Dataset records -
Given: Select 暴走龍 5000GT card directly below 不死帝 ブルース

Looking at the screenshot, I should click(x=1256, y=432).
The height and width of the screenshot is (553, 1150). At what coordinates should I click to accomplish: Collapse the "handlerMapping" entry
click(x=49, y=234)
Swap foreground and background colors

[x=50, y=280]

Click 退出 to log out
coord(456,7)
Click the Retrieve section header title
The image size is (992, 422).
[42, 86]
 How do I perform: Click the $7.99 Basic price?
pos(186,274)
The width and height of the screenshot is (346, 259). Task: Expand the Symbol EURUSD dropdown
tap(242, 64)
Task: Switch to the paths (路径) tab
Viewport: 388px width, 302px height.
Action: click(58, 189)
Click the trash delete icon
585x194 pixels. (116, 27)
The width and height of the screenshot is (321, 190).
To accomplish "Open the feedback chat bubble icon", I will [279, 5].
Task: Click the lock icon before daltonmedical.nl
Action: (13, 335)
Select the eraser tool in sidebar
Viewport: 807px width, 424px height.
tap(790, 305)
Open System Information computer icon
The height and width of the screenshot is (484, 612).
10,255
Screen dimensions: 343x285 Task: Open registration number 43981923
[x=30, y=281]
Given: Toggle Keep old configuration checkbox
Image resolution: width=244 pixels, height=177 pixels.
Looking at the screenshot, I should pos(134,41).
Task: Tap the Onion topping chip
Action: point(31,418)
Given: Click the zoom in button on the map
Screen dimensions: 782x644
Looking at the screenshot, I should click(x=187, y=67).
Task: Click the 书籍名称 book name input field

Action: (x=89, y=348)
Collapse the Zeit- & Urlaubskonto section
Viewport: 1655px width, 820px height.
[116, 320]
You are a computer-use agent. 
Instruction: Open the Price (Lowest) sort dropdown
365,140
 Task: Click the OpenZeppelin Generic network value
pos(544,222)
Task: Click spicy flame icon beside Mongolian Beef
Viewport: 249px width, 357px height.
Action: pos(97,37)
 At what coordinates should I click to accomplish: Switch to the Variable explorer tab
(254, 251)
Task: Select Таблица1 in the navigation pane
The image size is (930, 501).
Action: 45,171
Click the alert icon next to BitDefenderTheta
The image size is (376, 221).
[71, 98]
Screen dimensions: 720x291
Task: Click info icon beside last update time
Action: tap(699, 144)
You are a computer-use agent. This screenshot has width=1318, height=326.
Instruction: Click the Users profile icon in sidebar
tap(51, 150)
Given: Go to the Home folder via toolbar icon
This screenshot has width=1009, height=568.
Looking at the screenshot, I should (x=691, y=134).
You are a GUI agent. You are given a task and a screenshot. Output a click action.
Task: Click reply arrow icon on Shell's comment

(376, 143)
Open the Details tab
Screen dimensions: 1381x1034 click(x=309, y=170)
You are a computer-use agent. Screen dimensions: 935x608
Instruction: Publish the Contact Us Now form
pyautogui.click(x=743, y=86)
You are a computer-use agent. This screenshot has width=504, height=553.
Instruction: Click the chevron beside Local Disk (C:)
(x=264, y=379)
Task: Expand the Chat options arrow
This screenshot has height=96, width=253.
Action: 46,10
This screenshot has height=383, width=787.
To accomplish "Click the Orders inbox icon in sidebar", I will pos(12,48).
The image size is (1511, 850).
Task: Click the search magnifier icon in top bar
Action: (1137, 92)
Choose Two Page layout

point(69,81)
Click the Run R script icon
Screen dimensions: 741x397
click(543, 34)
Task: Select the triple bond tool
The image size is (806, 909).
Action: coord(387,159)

Aim of the exercise - Reproduce the entries above in full, precisely as written.

Completed exercise -
Given: Select 暴走龍 5000GT card directly below 不死帝 ブルース

Looking at the screenshot, I should click(x=1256, y=432).
The height and width of the screenshot is (553, 1150). At what coordinates should I click to accomplish: Collapse the "handlerMapping" entry
click(x=49, y=234)
Swap foreground and background colors

[x=50, y=280]

Click 退出 to log out
coord(456,7)
Click the Retrieve section header title
The image size is (992, 422).
[42, 86]
 How do I perform: Click the $7.99 Basic price?
pos(186,274)
The width and height of the screenshot is (346, 259). Task: Expand the Symbol EURUSD dropdown
tap(242, 64)
Task: Switch to the paths (路径) tab
Viewport: 388px width, 302px height.
Action: click(58, 189)
Click the trash delete icon
585x194 pixels. (116, 27)
The width and height of the screenshot is (321, 190).
To accomplish "Open the feedback chat bubble icon", I will [279, 5].
Task: Click the lock icon before daltonmedical.nl
Action: (13, 335)
Select the eraser tool in sidebar
Viewport: 807px width, 424px height.
tap(790, 305)
Open System Information computer icon
The height and width of the screenshot is (484, 612).
10,255
Screen dimensions: 343x285 Task: Open registration number 43981923
[x=30, y=281]
Given: Toggle Keep old configuration checkbox
Image resolution: width=244 pixels, height=177 pixels.
Looking at the screenshot, I should pos(134,41).
Task: Tap the Onion topping chip
Action: point(31,418)
Given: Click the zoom in button on the map
Screen dimensions: 782x644
Looking at the screenshot, I should click(x=187, y=67).
Task: Click the 书籍名称 book name input field

Action: (x=89, y=348)
Collapse the Zeit- & Urlaubskonto section
Viewport: 1655px width, 820px height.
[116, 320]
You are a computer-use agent. 
Instruction: Open the Price (Lowest) sort dropdown
365,140
 Task: Click the OpenZeppelin Generic network value
pos(544,222)
Task: Click spicy flame icon beside Mongolian Beef
Viewport: 249px width, 357px height.
Action: pos(97,37)
 At what coordinates should I click to accomplish: Switch to the Variable explorer tab
(254, 251)
Task: Select Таблица1 in the navigation pane
The image size is (930, 501).
Action: 45,171
Click the alert icon next to BitDefenderTheta
The image size is (376, 221).
[71, 98]
Screen dimensions: 720x291
Task: Click info icon beside last update time
Action: tap(699, 144)
You are a computer-use agent. This screenshot has width=1318, height=326.
Instruction: Click the Users profile icon in sidebar
tap(51, 150)
Given: Go to the Home folder via toolbar icon
This screenshot has width=1009, height=568.
Looking at the screenshot, I should (x=691, y=134).
You are a GUI agent. You are given a task and a screenshot. Output a click action.
Task: Click reply arrow icon on Shell's comment

(376, 143)
Open the Details tab
Screen dimensions: 1381x1034 click(x=309, y=170)
You are a computer-use agent. Screen dimensions: 935x608
Instruction: Publish the Contact Us Now form
pyautogui.click(x=743, y=86)
You are a computer-use agent. This screenshot has width=504, height=553.
Instruction: Click the chevron beside Local Disk (C:)
(x=264, y=379)
Task: Expand the Chat options arrow
This screenshot has height=96, width=253.
Action: 46,10
This screenshot has height=383, width=787.
To accomplish "Click the Orders inbox icon in sidebar", I will pos(12,48).
The image size is (1511, 850).
Task: Click the search magnifier icon in top bar
Action: (1137, 92)
Choose Two Page layout

point(69,81)
Click the Run R script icon
Screen dimensions: 741x397
click(543, 34)
Task: Select the triple bond tool
The image size is (806, 909).
Action: coord(387,159)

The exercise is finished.